• **Excerpted text**:
"""

The Intertwined History of Pelvic Mesh and Hernia Mesh
For women suffering from pelvic organ prolapse, pelvic mesh seemed like a miracle cure. Unfortunately, the lack of clinical testing of pelvic mesh products led to massive recalls and lawsuits after women began experience debilitating and permanent injuries. Transvaginal mesh injuries are the same types of injuries suffered by hernia mesh patients, which should come as no surprise considering both products are made out of the same material. This has left many hernia mesh victims wondering why manufacturers didn’t take the hint.
For women who have given birth or patients who have undergone surgery, the pelvic muscles can stretch and weaken causing organs like the bladder to sink lower in the body than normal. This is called pelvic organ prolapse and in the late 1990s, the first pelvic mesh was developed to treat the condition. Pelvic mesh is made out of polypropylene plastic, a material that is cheap to produce and abundantly available. Polypropylene plastic is also preferred because it is not biodegradable and it will not absorb into human tissues.

"""

• **Data block**:
"""

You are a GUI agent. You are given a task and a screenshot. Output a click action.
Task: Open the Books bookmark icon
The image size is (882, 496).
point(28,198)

"""

• **Task set**:
- 1) According to the text on pelvic and hernia mesh, when was the first pelvic mesh developed?
- 2) Rewrite the paragraph of the text on pelvic and hernia mesh that begins "For women who have given birth" as a brief list that keeps its main facts.
- 3) Give a continuation of the text on pelvic and hernia mesh, starting after its last sentence.

• **Answers provided**:
- 1) In the late 1990s.

- 2)
- Childbirth or surgery can stretch and weaken the pelvic muscles, so organs like the bladder sink lower than normal. This is pelvic organ prolapse.
- The first pelvic mesh to treat it was developed in the late 1990s.
- Pelvic mesh is made of polypropylene plastic, which is cheap to produce and abundantly available.
- Polypropylene is also preferred because it is not biodegradable and will not absorb into human tissues.

- 3)
Three years after hitting the market, pelvic mesh products were subject to recalls. However, the original approval allowed other pelvic mesh devices to be approved through the controversial 501(k) approval process. The U.S. Food and Drug Administration (FDA), allows medical devices and prescription drugs to go through a much less stringent approval process if the device or drug is similar to one currently approved by the FDA.
Even though the first pelvic mesh product was eventually recalled, its approval allowed for the eventual approval of nearly sixty more pelvic mesh products. None of these devices were ever subject to clinical studies to prove their safety and efficacy. As a result, patients were unaware of the dangers associated with pelvic mesh, including bleeding, erosion of the device, the abnormal connection of two organs or tissues, nerve damage around the mesh, and migration of the mesh. Now thousands of woman are suffering from mesh erosion, vaginal scarring, urinary incontinence, painful intercourse, injury to the bladder, and other debilitating injuries.
Pelvic organ prolapse and hernias were once thought to be very similar conditions, so manufacturers designed hernia mesh based on pelvic mesh devices. Hernia mesh products produced a similar history when the FDA began recalling hernia mesh devices for causing complications. However, through the 501(k) approval process, dozens of hernia mesh manufacturers flooded the market. Because it is made out of the same material as pelvic mesh, hernia mesh has produced similar complications, including producing scarring, inflammation, bleeding, nerve damage, migration, and the connection of two organs.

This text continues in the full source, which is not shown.